The Simulated Experimental Design and Study of the Synergistic Treatment of Chicken Manure and Traditional Chinese Medicine Residues on Earthworm Growth and Soil Quality

Abstract

Annelids conspicuously exert influence upon soil physicochemical attributes through their alimentary, burrowing, and excretion endeavors, thereby imparting ramifications upon soil erosion phenomena. Nevertheless, comprehension of the particular repercussions stemming from annelid activities vis-à-vis soil erosion remains circumscribed. The primary objective of this investigation was to scrutinize the synergistic ramifications of gallinaceous fecal matter and remnants of traditional Chinese medicinal substances on annelid proliferation and soil characteristics within a simulated experiment.
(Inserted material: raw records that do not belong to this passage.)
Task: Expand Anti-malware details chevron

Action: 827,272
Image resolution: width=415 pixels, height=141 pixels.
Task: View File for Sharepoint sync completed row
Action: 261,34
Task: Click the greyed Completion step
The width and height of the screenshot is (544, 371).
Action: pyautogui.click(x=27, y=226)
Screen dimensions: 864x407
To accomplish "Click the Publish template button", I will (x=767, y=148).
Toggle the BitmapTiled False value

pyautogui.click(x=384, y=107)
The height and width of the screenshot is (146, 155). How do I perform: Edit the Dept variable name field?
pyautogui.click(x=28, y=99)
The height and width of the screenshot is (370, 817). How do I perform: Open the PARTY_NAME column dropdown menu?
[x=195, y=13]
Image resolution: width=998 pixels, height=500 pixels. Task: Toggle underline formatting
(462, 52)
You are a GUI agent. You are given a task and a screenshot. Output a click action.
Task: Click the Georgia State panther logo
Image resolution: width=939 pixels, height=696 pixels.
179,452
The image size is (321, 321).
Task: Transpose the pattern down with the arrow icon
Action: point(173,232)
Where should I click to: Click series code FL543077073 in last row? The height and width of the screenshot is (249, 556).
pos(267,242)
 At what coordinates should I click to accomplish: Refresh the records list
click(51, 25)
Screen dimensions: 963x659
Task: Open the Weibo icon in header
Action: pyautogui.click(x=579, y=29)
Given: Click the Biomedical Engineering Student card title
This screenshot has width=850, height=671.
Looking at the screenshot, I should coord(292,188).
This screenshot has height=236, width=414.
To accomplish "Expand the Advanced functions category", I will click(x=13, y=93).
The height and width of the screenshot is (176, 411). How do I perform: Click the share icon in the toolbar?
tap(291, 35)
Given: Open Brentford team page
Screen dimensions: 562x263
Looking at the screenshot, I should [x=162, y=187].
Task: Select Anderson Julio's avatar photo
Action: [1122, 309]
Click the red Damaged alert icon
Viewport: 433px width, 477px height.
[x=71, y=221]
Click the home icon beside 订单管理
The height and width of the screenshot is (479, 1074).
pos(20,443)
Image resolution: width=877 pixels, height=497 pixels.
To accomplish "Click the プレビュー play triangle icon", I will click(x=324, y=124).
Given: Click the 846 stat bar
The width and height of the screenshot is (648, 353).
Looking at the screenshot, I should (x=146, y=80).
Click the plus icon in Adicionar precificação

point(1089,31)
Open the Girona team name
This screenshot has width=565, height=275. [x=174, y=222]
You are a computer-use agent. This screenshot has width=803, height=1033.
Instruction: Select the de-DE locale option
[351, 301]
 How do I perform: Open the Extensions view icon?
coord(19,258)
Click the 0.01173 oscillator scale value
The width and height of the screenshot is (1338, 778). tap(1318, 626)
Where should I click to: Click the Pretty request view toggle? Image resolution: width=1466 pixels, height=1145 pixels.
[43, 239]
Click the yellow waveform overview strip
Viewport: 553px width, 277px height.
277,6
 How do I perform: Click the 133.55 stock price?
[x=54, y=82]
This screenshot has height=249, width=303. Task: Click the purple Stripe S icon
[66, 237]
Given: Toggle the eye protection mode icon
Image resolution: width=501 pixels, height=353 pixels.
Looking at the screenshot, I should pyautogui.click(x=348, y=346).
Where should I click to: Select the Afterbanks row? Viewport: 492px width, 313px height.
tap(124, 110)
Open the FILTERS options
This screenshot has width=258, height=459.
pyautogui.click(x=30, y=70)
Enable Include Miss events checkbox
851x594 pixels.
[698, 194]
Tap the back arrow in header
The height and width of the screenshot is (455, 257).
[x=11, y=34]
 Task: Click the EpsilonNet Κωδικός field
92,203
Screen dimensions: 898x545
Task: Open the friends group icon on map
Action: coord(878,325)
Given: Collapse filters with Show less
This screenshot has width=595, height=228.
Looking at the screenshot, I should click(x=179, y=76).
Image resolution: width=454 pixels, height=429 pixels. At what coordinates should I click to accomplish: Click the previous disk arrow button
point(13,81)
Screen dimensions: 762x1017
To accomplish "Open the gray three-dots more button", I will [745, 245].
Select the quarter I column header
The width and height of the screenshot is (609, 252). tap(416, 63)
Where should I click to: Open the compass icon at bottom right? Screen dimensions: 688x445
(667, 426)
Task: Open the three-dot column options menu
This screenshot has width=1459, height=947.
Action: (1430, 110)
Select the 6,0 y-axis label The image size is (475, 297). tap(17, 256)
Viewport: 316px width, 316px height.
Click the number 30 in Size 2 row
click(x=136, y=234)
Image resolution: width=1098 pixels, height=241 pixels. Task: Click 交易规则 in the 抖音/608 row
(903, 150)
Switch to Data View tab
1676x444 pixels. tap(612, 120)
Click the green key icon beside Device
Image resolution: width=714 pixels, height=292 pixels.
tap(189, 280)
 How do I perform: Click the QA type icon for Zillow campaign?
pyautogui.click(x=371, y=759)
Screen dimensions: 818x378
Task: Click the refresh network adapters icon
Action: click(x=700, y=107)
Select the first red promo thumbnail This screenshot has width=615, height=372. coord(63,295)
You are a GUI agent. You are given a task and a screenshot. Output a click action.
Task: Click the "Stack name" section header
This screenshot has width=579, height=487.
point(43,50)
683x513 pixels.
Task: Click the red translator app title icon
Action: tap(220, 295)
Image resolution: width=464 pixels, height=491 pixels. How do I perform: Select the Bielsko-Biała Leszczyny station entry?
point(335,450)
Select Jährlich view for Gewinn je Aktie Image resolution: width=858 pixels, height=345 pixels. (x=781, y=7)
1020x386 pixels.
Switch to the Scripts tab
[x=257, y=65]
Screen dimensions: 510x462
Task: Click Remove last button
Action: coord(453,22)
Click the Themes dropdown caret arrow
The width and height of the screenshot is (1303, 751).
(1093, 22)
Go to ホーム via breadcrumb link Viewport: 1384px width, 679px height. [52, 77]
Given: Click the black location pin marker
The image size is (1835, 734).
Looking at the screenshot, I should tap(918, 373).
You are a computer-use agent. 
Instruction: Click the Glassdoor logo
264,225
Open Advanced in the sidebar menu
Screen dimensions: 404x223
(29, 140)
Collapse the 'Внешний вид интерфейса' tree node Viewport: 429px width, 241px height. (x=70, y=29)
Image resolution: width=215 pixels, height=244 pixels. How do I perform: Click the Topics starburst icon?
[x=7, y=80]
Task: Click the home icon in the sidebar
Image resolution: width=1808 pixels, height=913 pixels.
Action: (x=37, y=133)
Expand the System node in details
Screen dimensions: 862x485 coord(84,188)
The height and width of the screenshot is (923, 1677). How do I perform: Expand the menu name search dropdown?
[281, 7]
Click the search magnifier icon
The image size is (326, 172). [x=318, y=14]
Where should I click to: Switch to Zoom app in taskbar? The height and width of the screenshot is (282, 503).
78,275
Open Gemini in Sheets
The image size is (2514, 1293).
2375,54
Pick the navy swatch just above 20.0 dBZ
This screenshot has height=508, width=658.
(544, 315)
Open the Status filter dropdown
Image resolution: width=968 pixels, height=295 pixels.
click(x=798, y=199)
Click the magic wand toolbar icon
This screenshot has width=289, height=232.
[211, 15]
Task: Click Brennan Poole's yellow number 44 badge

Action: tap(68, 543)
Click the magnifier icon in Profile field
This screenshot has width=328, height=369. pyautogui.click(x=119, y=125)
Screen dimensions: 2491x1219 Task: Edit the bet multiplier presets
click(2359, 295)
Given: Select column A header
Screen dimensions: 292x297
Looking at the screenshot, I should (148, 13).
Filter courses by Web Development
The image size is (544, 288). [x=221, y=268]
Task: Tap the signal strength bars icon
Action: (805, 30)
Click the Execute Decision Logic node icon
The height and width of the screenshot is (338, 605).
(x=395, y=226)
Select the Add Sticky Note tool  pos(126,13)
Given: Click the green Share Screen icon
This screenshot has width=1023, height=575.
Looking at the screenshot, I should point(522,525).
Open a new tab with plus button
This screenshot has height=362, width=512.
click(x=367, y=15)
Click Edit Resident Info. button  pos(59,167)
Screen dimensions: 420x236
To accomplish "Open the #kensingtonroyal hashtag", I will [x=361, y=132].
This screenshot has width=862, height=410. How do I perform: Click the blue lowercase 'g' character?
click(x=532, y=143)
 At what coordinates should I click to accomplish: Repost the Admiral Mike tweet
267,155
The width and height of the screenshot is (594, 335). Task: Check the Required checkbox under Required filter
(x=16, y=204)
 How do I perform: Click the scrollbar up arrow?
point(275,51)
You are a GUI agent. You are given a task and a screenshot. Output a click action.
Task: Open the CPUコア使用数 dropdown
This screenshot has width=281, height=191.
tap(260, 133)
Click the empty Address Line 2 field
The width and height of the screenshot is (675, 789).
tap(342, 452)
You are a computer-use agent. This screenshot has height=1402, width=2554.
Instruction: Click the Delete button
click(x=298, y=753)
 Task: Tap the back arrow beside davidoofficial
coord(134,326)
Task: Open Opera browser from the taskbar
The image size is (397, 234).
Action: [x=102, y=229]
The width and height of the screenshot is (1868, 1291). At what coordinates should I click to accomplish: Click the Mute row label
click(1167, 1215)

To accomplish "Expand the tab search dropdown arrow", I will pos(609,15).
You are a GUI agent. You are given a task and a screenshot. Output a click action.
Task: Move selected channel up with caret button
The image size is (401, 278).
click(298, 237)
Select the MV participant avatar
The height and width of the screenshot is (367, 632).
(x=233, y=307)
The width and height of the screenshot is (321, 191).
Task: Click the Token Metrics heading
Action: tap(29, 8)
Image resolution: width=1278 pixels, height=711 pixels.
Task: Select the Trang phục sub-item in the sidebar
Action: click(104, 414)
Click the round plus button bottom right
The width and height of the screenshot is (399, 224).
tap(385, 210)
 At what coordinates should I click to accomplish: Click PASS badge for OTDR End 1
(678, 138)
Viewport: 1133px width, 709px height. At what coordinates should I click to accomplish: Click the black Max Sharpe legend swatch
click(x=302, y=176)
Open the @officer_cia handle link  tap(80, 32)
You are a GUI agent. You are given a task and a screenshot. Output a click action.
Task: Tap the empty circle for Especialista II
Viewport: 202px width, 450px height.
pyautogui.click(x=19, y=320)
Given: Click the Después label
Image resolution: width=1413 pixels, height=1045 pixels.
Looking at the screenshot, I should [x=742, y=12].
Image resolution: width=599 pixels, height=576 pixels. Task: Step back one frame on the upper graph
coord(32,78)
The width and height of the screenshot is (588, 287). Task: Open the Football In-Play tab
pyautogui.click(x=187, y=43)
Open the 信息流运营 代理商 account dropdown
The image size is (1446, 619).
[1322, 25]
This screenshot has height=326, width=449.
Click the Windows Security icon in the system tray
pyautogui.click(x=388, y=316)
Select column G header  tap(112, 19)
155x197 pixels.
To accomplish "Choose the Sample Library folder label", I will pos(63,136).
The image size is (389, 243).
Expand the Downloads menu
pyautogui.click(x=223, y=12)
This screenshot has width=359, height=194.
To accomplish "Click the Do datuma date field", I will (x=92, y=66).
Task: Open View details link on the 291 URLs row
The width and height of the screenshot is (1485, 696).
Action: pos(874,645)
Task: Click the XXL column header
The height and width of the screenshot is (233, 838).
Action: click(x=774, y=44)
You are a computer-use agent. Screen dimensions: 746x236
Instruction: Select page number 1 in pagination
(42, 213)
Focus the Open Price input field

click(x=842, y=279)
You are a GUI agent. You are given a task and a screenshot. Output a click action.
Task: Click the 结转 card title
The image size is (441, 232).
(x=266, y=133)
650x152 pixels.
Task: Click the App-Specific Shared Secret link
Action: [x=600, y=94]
In order to gauge the impact of annelid activities upon soil hydric distribution, runoff velocity, and soil erosion, a laboratory-simulated precipitation experiment was executed across three incline gradients (5 degrees, 10 degrees, and 15 degrees), featuring a uniform precipitation intensity of 80 mm/h and a 60-minute precipitation duration post-runoff initiation. Findings evinced that annelids significantly heightened soil hydric infiltration and retention. In tanks inhabited by annelids, the increments in soil hydric retention were 93%, 51%, and 70% more elevated than those in control plots at incline gradients of 5 degrees, 10 degrees, and 15 degrees, respectively. Comparatively, earthworm activities led to a 70% reduction in runoff rate at a 5-degree slope, a 13% reduction at 10 degrees, and a 39% reduction at 15 degrees. However, soil erosion rates increased by 42% and 46% at slope gradients of 10 degrees and 15 degrees, respectively. Earthworms, through their feeding and burrowing activities, not only enhanced soil water infiltration but also mitigated surface runoff while contributing to increased soil erosion. This research proffers invaluable perspicacity regarding the influence of subterranean fauna on the vicissitudes of soil erosion processes, furnishing empirical evidence amenable for assimilation into extant soil erosion simulation paradigms or as a substratum for the construction of nascent models.